Saturday, April 19, 2014

Lent XXXXVI....Holy Saturday

Holy Saturday is an interesting day.  Maybe, thought provoking is a better word.  It is the day between Good Friday and Easter, the day between the cross and the empty tomb, the day between what appeared to be defeat and what can only be described as stunning victory.  Traditionally, it has been for the church a day of continued prayer.  It has been a moment of waiting as with the women who waited for Saturday to pass so that they could return to the tomb of Jesus to finish what had been started but left undone on Friday evening. 
 
It does make for a thought provoking moment of reflection.  The stone was obviously not rolled away until Sunday morning.  We do not think of Jesus being resurrected from the dead until Sunday morning, but if you are God why wait?
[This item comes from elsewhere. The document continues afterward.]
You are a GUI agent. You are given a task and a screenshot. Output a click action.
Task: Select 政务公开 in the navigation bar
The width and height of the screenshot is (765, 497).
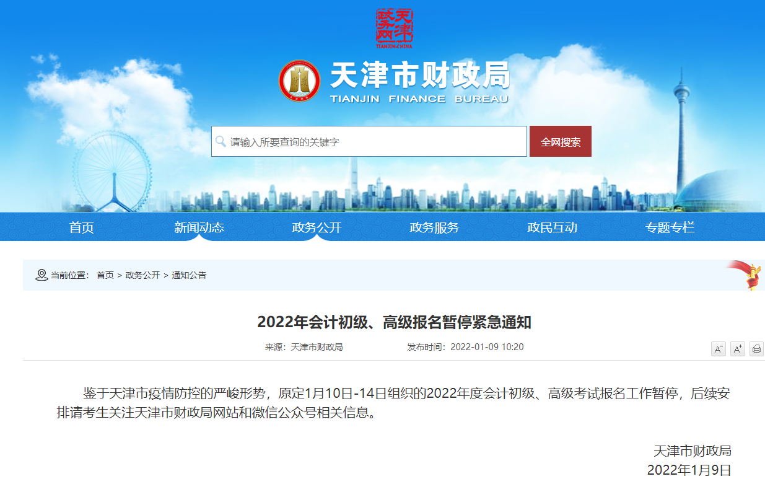pyautogui.click(x=317, y=227)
Of course, there is the matter of scripture and the words of Jesus which spoke of being raised from the dead in the time allotted between Friday evening and Sunday morning.  Still, one cannot help but wonder.  The stone was not rolled away so that Jesus could make an early morning exit.  If being raised from the dead was not an insurmountable problem for God, surely getting Jesus out of the tomb without disturbing the landscape would have been a piece of cake. It sounds like what we have always heard is true.  The stone was not rolled back so that Jesus could enter, but so that we could enter.
 
Still, is hard not to wonder about what this death of Jesus meant.  Was the creation brought into being through divine creative breath now totally empty of His presence?  Was He no longer a part of it except as a memory of Someone who lived among us?  What was it like when eyes closed in death saw light again?  What was it like when the spirit rushed into a resurrected form to create a new life?  What will it be like for us?  Does that moment when the Spirit rushes into our mortal bodies creating something new in anyway resemble that moment when we are touched by unleashed resurrection power and given what can only be known as eternal life?  Holy Saturday.  A day for pondering.  And waiting for Easter.